Eine vermeintliche Pflichtaufgabe wartet am Samstag (14 Uhr) auf den SV Göppingen. Zu Gast an der Hohenstaufenstraße ist die Neckarsulmer Sport-Union.

Zehn Spieltage werden oft als Wegmarke genannt, ab der das Klassement eine gewisse Aussagekraft habe. Beim Göppinger Sportverein wirft man gerne einen Blick auf das Oberliga-Tableau, denn nach dem 5:0 beim SGV Freiberg grüßt die Coveli-Truppe (22 Punkte) von ganz oben mit fünf Zählern Vorsprung auf die Stuttgarter Aufstiegsfavoriten VfB II und Kickers.

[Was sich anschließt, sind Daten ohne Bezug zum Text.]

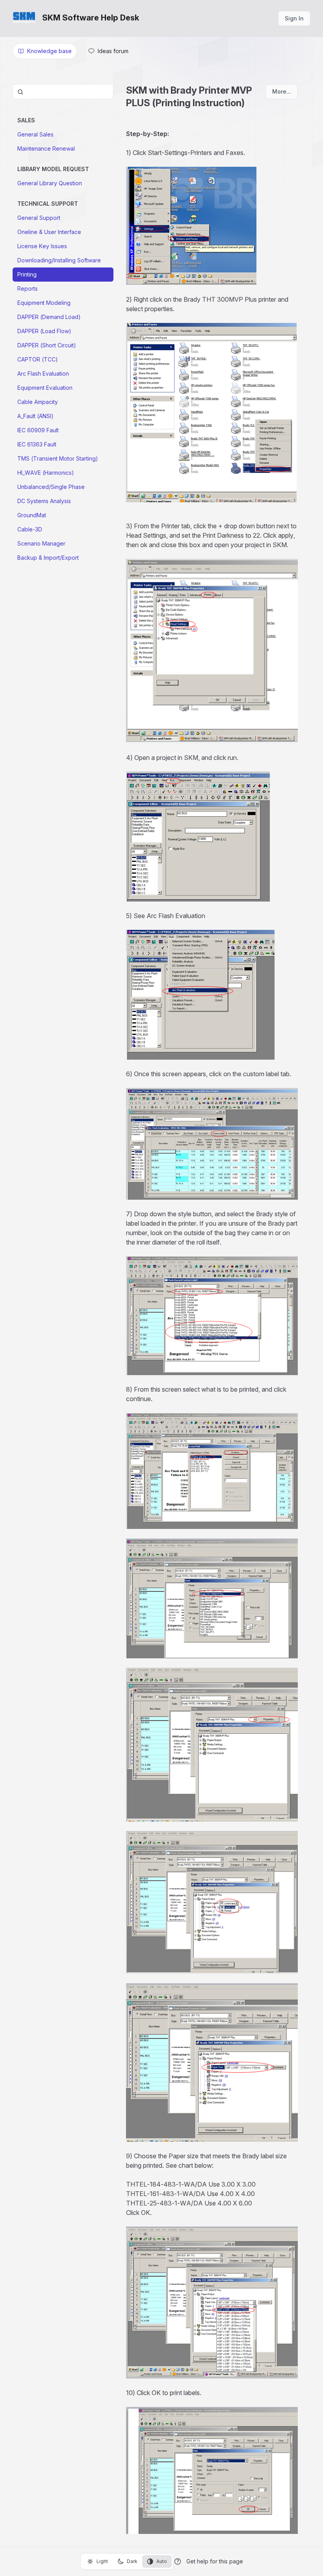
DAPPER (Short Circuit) (46, 345)
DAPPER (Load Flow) (44, 331)
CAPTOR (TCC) (37, 359)
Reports (27, 288)
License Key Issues (42, 246)
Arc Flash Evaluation (43, 373)
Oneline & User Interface (49, 232)
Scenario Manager (41, 543)
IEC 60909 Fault (38, 430)
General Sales (35, 134)
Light (102, 2561)
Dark (132, 2561)
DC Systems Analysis (44, 501)
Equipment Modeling (44, 302)
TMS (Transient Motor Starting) (57, 458)
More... (281, 91)
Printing (27, 274)
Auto (161, 2561)
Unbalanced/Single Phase (51, 486)
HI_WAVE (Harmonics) (45, 472)
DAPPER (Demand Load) (49, 316)
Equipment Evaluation (44, 387)
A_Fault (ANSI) (35, 416)
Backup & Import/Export (48, 557)
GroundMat (31, 515)
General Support (38, 217)
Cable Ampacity (37, 401)
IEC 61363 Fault (36, 444)
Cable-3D (29, 529)
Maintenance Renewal (46, 148)
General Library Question (49, 183)
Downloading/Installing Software (59, 260)
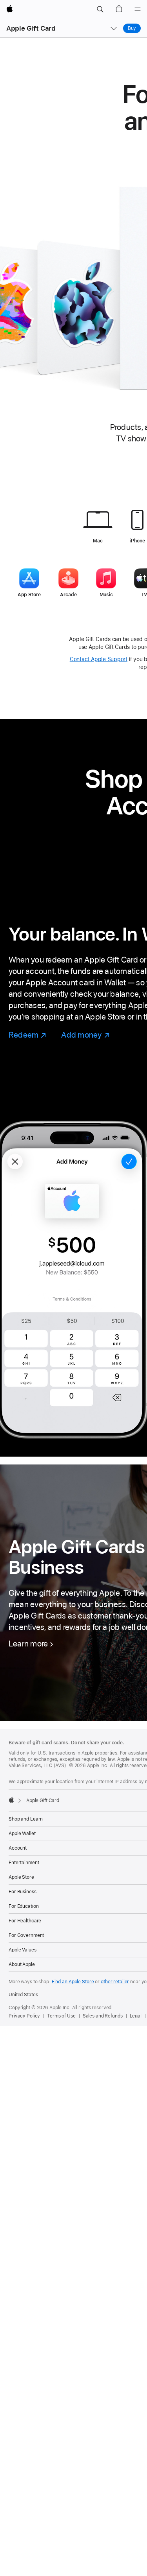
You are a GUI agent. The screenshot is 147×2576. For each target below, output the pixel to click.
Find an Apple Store (73, 1981)
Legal (136, 2016)
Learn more (28, 1643)
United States (23, 1994)
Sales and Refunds (103, 2016)
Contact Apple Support (98, 659)
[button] (100, 9)
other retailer (115, 1981)
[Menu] (137, 9)
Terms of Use (61, 2016)
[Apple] (11, 1799)
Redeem (28, 1035)
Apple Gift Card (30, 28)
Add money (85, 1035)
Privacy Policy (24, 2016)
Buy (132, 28)
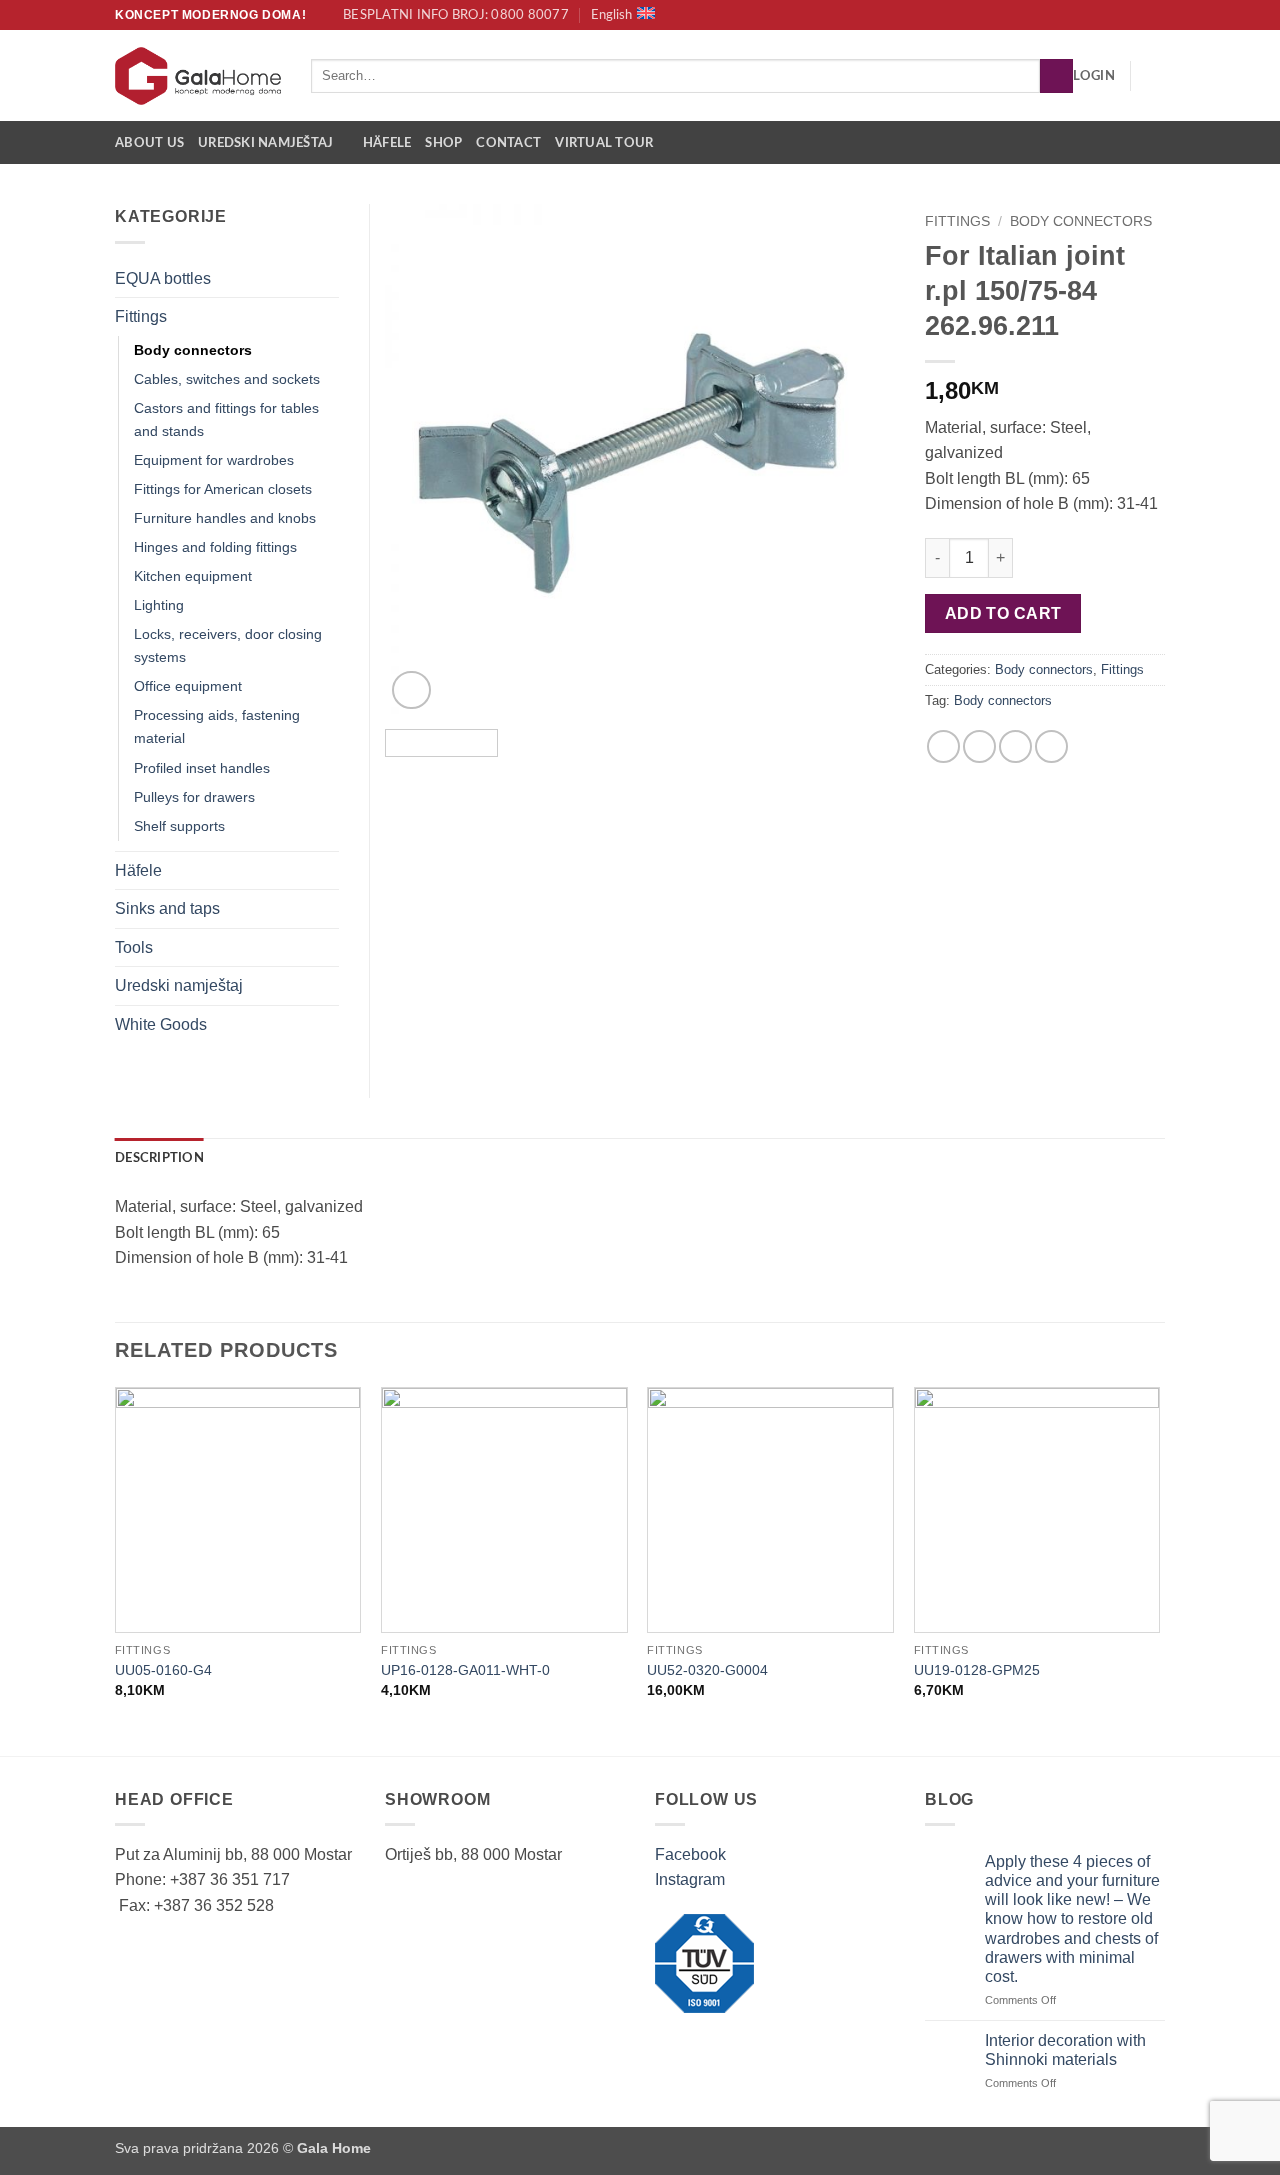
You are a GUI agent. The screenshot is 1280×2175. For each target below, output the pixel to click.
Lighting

Für Pavlos Osipidis ist dies eine schöne Momentaufnahme, aber eben nicht mehr: „Die Tabelle sieht gut aus und es ist ein gutes Gefühl, aber ich persönlich schaue nur wenig drauf, weil es mich nicht wirklich interessiert. Es ist eine Floskel, aber es ist nun mal wahr: wir müssen von Spiel zu Spiel schauen. Wir haben diese Saison gezeigt, dass wir gegen jeden Gegner gewinnen können. Das 1:3 gegen Linx hat aber auch gezeigt, dass wir auch gegen jeden verlieren können.“

So unaufgeregt Osipidis diese Aussage trifft, so abgeklärt tritt der erfahrene Rechtsverteidiger auf dem Rasen auf, wo er viele Kommandos an seine Vorderleute gibt. „Jeder Spieler sollte Kommandos geben und kommunizieren. Ich habe das schon immer gern gemacht und bekomme auch selbst gern Hilfestellungen. Das fordert der Coach auch ein. Man muss ja keine langen Reden schwingen, kurze Hinweise genügen. Rechts, links, vor, zurück und ähnliches.“ Die Abstimmung wird einerseits durch diese Kommunikation besser, andererseits natürlich durch eine Stammformation, die sich beim Sportverein insbesondere im Defensivbereich herauskristallisiert hat. Die Dreierkette wird von Tomislav Ivezic, Matej Maglica und Oliver Stierle (Foto) gebildet, Osipidis und sein Pendant auf links, Chris Loser, machen die Seiten dicht und auf der Sechs ist Patrick Schwarz gesetzt. „Es ist natürlich einfacher, wenn sich etwas zusammenfindet“, sieht auch er die Vorteile, nimmt aber das ganze Team in die Pflicht: „Auch das ist eine Phrase, aber es kann nur als Kollektiv funktionieren. Nur wenn die komplette Mannschaft gemeinsam verteidigt, klappt es.“ Bis dato setzen Osipidis und seine Teamkollegen dies exzellent um, wie nur acht Gegentreffer nach zehn Partien belegen.

Zusammen aufgestiegen

Defensiv ebenfalls gut steht die Neckarsulmer Sport-Union, die am Samstag zu Gast ist. Seit vielen Jahren kreuzen sich die Wege von SVG und NSU, gemeinsam schafften beide Klubs 2016 den Sprung in die Oberliga. Gegen die Elf von Ex-Profi Marcel Busch (Rang elf, 14 Zähler, 11:10 Tore) taten sich die Rot-Schwarzen immer schwer, doch diesmal soll ein Sieg her: „Wir gehen mit dem nötigen Respekt an die Aufgabe ran, aber es liegt an uns. Wir haben es in der Hand zu entscheiden, wo das Spiel hingeht. Das ist ein gutes Gefühl. Wir müssen wie in Freiberg eklig und aggressiv sein und mutigen Fußball spielen.“ Bei der Niederlage gegen Linx fehlten diese Grundtugenden, so Osipidis, „und dann hat jedes Oberliga-Team drei, vier gute Fußballer, um so etwas auszunutzen.“ Bei dem Ziel, die drei Zähler einzufahren, wird auch der 29-Jährige wieder mithelfen, der 2017 vom FV Nürtingen kam und sportlich auf Grund seiner Leistungen unumstritten ist.

Darüber hinaus übernimmt er als Vize-Kapitän Verantwortung und ist verlängerter Arm von Gianni Coveli auf dem Rasen, wo er mit seiner Routine – nicht zuletzt aus drei Jahren bei Astoria Walldorf – abgezockt und praktisch fehlerfrei agiert.